Franciscan Sister of Christian Charity Sister Kathleen Murphy offers a ‘Just Gospel’ blog post each month reflecting on Pope Francis Prayer Intention and includes any other specific focus of her religious community for the year. Find in this reflection the Pope’s March Prayer Intention for those who have suffered harm from members of the Church, as well as a familiar St. Thomas Aquinas’ phrase on the Eucharist at this time of Eucharistic Revival.
These March days find us journeying along a Lenten path. It seems fitting to pause to consider Aquinas’ phrase, “Lord Jesus Christ, You gave us the Eucharist as a memorial of your suffering and death.” The dictionary tells us that a memorial is something, especially a structure, established to remind people of a person or event. Our theological understanding tells us that the Eucharist is not just a reminder of an event. It is Jesus living and present as host of a banquet, a meal that feeds, that unifies, that reminds while celebrating in the present.
So we are challenged to be mindful of the fact that each Eucharist brings Jesus’ suffering and death, the sacrifice of His life, into the present moment. Jesus gives his Body and Blood each day. Each day we are the beneficiaries of His Sacrifice. Let us be lovingly attentive to the unfathomable gift given at every altar, at every Mass.
Partnering with this consideration is Pope Francis’ intention which reads: For those who have suffered harm from members of the Church; may they find within the Church herself a concrete response to their pain and suffering.
Catholic author Brandon Vogt writes, I want to be very clear: these sexual abuse cases are horrific. There’s no downplaying them or justifying them or explaining them away. They’re egregious and scandalizing. But Catholicism doesn’t fall when its members fail. I’m Catholic not because Church leaders are perfect, but because the Church channels to me the love and forgiveness of Jesus in unparalleled ways: his body and blood in the Eucharist, his forgiveness in Confession. Life may seem easier outside the Church. But these divine treasures are only found within, and they carry Catholics through even the darkest of times.

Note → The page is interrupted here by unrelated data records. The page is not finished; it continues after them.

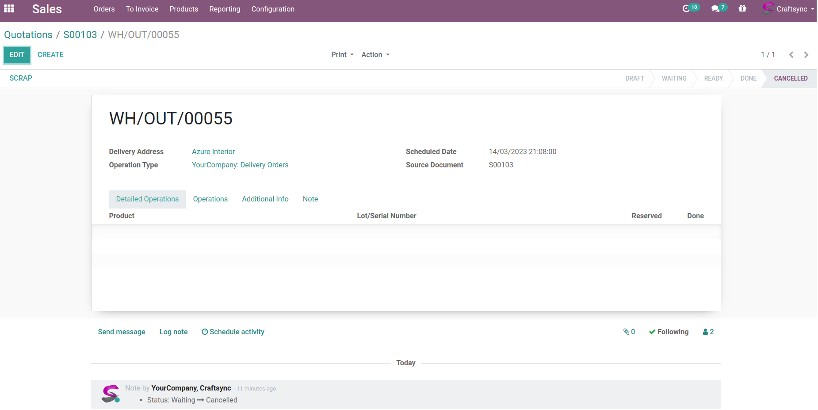Expand the Action dropdown
Image resolution: width=818 pixels, height=410 pixels.
click(375, 55)
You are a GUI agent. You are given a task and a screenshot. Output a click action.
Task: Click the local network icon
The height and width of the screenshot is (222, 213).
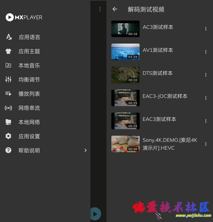pos(9,122)
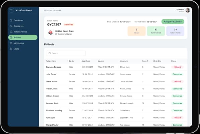Viewport: 200px width, 134px height.
Task: Click the Golden Years Care rose logo
Action: (x=51, y=32)
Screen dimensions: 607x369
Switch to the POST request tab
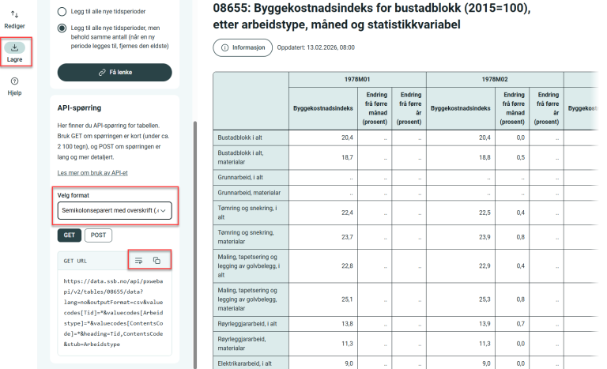tap(98, 235)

These words remind us that our faith and faithfulness are rooted in the person of Jesus, present today in His Body, the Church. While compassion demands that we listen with our hearts to those who suffer because of the sinfulness of Church members, fidelity requires that we remain solidly within the Bark of Peter even during the worst of storms. While daily praying this intention perhaps we can add a Prayer for Healing Victims of Abuse offered by the USCCB.

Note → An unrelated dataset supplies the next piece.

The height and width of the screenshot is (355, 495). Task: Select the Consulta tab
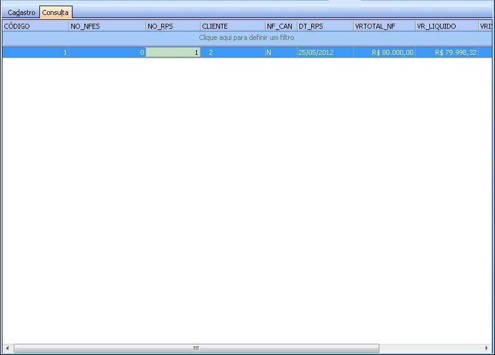point(56,12)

God of endless love, ever caring, ever strong, always present, always just: You gave your only Son to save us by the blood of his cross.

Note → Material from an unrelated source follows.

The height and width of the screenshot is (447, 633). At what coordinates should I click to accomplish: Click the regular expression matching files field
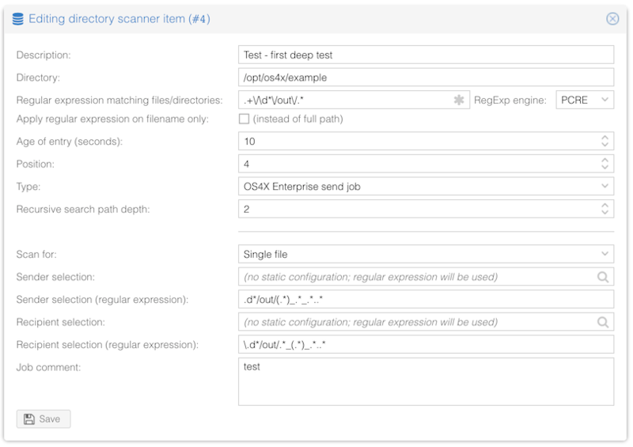[x=344, y=100]
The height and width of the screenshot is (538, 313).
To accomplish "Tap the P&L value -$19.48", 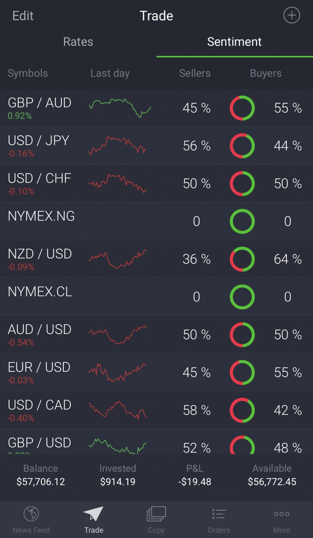I will pyautogui.click(x=194, y=482).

Gentle Jesus, shepherd of peace, join to your own suffering the pain of all who have been hurt in body, mind, and spirit by those who betrayed the trust placed in them.
Hear the cries of our brothers and sisters who have been gravely harmed, and the cries of those who love them. Soothe their restless hearts with hope, steady their shaken spirits with faith. Grant them justice for their cause, enlightened by your truth.
Holy Spirit, comforter of hearts, heal your people’s wounds and transform brokenness into wholeness. Grant us the courage and wisdom, humility and grace, to act with justice. Breathe wisdom into our prayers and labors. Grant that all harmed by abuse may find peace in justice.